One of the biggest influences on what happens to the nation's treed ecosystems comes from the utility companies: the cable and pipe layers, the road diggers, the rail track owners. For 2010 we are planning a conference with Dealga O'Callaghan at Central Networks (part of energy company E-On), exploring how arboriculture can work with the utilities to establish sound conservation arboriculture principles and practices at a nationwide level.

The conferences give us the chance to explore areas one wouldn't otherwise have time to investigate. We can pursue lines of enquiry on behalf of others who are busy working within commercial or organisational practices. We know, for example, that there are people out there working on evapotranspiration. Hydrology is fundamental to trees, but we don't have much time to explore it. So water and trees is a theme for 2010.

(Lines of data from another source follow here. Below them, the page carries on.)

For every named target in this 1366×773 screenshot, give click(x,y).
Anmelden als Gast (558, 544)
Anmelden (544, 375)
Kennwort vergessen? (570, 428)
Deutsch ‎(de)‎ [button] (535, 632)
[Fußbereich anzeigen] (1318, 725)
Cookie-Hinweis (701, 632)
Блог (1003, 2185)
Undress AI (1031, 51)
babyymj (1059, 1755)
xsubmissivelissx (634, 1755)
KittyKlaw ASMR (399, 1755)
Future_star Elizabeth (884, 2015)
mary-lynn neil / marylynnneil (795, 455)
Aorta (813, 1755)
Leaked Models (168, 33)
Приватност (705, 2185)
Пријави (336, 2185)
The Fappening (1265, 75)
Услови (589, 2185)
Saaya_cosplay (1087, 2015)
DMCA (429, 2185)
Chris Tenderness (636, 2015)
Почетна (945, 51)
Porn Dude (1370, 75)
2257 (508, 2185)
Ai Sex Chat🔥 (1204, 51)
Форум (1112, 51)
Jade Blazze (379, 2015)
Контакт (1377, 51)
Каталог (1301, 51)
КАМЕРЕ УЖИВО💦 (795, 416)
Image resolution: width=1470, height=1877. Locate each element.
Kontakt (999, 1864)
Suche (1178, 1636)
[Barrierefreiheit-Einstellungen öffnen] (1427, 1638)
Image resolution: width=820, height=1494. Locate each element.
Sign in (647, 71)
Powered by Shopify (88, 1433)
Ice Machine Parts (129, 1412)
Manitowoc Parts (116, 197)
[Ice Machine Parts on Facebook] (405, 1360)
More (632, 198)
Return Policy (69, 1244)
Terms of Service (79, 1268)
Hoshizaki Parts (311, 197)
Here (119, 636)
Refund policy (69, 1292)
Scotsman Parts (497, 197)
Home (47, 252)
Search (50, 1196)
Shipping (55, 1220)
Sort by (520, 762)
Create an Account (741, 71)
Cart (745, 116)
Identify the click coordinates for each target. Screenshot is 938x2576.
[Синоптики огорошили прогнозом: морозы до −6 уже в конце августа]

I'm constantly surprised by how much I've learnt about trees and arboriculture through organising these conferences and I am happy to have come back to trees after some years away. The organising is always a steep learning curve and there's a lot to do. Hardest of all is accepting that you can't do everything yourself and you can't get anyone else to do it for you either. However, apparently there are no problems, only solutions, so to solve this challenge I'm learning ventriloquism and cross-dressing for those moments when a Mini Me just isn't enough. And the future looks ... all I can see is trees.